5. Indian Butter Chicken
This recipe adapts a classic Indian dish to be keto-friendly.
Ingredients:
- 2 pounds boneless, skinless chicken thighs
- 1 teaspoon plus ¾ teaspoon fine Himalayan pink salt, divided
- ½ teaspoon cracked black pepper
- 4 tablespoons butter or ghee, divided
- 2 cloves garlic, minced
- 1 small onion, chopped
- 1 jalapeño pepper, finely chopped (seeded if desired)
- 1 tablespoon garam masala
- 2 teaspoons minced fresh ginger
- 1 teaspoon ground cumin
- 1 teaspoon ground turmeric
- 1 cup heavy cream or coconut cream
- ¼ cup chopped fresh cilantro
Instructions:
- Season the chicken with 1 teaspoon of the pink salt and pepper. Select SAUTÉ on the Instant Pot. Add 1 tablespoon of the butter, and the minced garlic. When the butter is melted and hot, add half of the chicken in a single layer. Cook until browned on both sides, 6 to 8 minutes, turning once. Remove the chicken from the pot and repeat with the remaining chicken and 1 additional tablespoon of butter.
- Add the onion and jalapeño to the pot. Cook, stirring often, until tender, 2 to 3 minutes. Stir in the garam masala, ginger, cumin, turmeric, and ¾ teaspoon pink salt. Cook for 1 minute. Return the chicken to the pot. Select CANCEL.
- Secure the lid on the pot and close the pressure-release valve. Set the pot to HIGH pressure for 10 minutes. At the end of the cooking time, use a natural release for 10 minutes to depressurize, then quick-release the remaining pressure.

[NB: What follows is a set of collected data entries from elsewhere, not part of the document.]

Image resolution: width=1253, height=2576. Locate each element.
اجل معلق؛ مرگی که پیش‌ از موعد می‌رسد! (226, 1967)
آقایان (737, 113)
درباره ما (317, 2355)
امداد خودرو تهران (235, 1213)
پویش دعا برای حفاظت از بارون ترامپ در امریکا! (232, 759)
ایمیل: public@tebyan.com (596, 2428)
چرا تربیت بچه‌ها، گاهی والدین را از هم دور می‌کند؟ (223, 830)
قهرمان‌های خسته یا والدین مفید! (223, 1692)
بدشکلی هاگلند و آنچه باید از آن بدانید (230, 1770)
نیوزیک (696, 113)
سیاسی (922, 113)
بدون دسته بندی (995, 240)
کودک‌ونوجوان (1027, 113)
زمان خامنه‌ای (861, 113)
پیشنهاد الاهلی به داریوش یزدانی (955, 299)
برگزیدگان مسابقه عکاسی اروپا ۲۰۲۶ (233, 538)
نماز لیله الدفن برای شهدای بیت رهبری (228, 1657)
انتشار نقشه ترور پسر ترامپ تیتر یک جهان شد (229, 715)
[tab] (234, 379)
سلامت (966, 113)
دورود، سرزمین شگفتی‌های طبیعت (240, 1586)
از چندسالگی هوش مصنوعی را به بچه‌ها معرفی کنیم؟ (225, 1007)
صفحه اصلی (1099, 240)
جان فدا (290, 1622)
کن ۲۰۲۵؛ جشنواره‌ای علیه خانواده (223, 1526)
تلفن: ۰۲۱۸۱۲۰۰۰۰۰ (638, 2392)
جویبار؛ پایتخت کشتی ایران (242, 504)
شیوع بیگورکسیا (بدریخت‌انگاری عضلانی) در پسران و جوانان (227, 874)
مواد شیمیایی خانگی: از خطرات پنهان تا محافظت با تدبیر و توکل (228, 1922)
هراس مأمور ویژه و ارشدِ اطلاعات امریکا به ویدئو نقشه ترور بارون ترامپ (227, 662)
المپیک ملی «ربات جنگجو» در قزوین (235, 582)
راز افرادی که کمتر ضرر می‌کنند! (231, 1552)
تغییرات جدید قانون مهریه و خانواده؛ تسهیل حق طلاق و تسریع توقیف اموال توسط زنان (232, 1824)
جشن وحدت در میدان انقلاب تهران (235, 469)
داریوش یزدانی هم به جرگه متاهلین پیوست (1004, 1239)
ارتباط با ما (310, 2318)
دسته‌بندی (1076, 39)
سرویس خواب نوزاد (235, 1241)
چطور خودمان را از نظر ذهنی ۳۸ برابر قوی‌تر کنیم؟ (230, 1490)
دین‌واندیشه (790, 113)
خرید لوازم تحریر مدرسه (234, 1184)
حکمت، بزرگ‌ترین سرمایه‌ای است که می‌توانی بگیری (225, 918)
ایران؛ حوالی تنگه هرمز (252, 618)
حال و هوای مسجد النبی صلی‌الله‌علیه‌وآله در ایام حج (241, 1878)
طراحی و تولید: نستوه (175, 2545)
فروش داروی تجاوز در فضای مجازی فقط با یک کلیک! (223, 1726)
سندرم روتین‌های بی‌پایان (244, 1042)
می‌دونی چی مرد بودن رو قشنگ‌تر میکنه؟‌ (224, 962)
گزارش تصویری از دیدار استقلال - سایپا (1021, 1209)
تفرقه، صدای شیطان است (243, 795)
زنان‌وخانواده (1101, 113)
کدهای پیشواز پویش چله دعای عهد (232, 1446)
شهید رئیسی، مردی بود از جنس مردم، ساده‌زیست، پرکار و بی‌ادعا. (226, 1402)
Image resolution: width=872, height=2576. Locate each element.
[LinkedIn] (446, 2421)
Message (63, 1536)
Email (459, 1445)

More Keto Asian-Inspired Recipes
Here are more ideas for keto-friendly Asian dishes:
- Asian Keto Chicken and Vegetables: A simple yet flavorful dish loaded with fresh vegetables and sliced chicken. Customize with your preferred veggies and protein.
- Keto Egg Roll in a Bowl: This recipe uses mini beef sticks and comes together quickly.
- Low Carb Chili Soy Chicken Thighs: Made in an Instant Pot for convenience.
- Keto Beef and Broccoli: A keto-friendly version of a popular takeout dish.
- Low-Carb Keto Orange Chicken: Crispy on the outside, juicy on the inside, and coated with a sweet, sticky citrus sauce.
- Asian Lettuce Wraps: Made with lean ground meat and a sweet sauce.
- Easy Keto Ramen: Customize with different meats and veggies. Use low-carb ramen noodles.
- Keto Pad Thai: Uses shirataki noodles for a lower carb count.
- Keto Sesame Chicken: Ready in under 20 minutes.
- Creamy Thai Green Curry: Made with chicken and roasted vegetables in an Instant Pot or Slow Cooker.
- Keto Teriyaki Salmon with Stir Fried Broccoli and Mushrooms: Use a keto brown sugar substitute in the teriyaki sauce.
- Keto Sushi: Made with cauliflower rice.
- Keto Pho: Made with low-carb ingredient substitutes.
- Keto Asian Cucumber Salad: A refreshing and flavorful side salad.
- Low-Carb Hot and Sour Soup: A keto-friendly twist on a popular dish.
- Keto Mongolian Beef: Tender beef coated in a sweet and savory sauce.
- Keto Shrimp Coconut Curry: Bursting with flavor and spices.
- Keto Asian Zucchini Noodle Salad: A fresh and crunchy salad with a sweet and sour dressing.
- One Pan Chicken and Zucchini Stir Fry: A quick and easy weeknight meal.
- Keto-Friendly General Tso’s Chicken: With tender chunks of chicken in a delectable garlicky ginger sauce.
- One-Pan Chicken and Veggies: A cinch to recreate in your kitchen.
- Keto Larb: A meat salad with shallots, garlic, fish sauce, lime juice, mint, and cilantro.
- Pork Tonkatsu: A flavorful Japanese dish with a crispy crust made from pork rinds and almond flour.
Tips for Ordering Keto Asian Food
When dining out or ordering takeout, focus on doing the best you can with what’s available. If options are limited, ask for sauces on the side. Instead of rice or noodles, opt for steamed broccoli or spinach.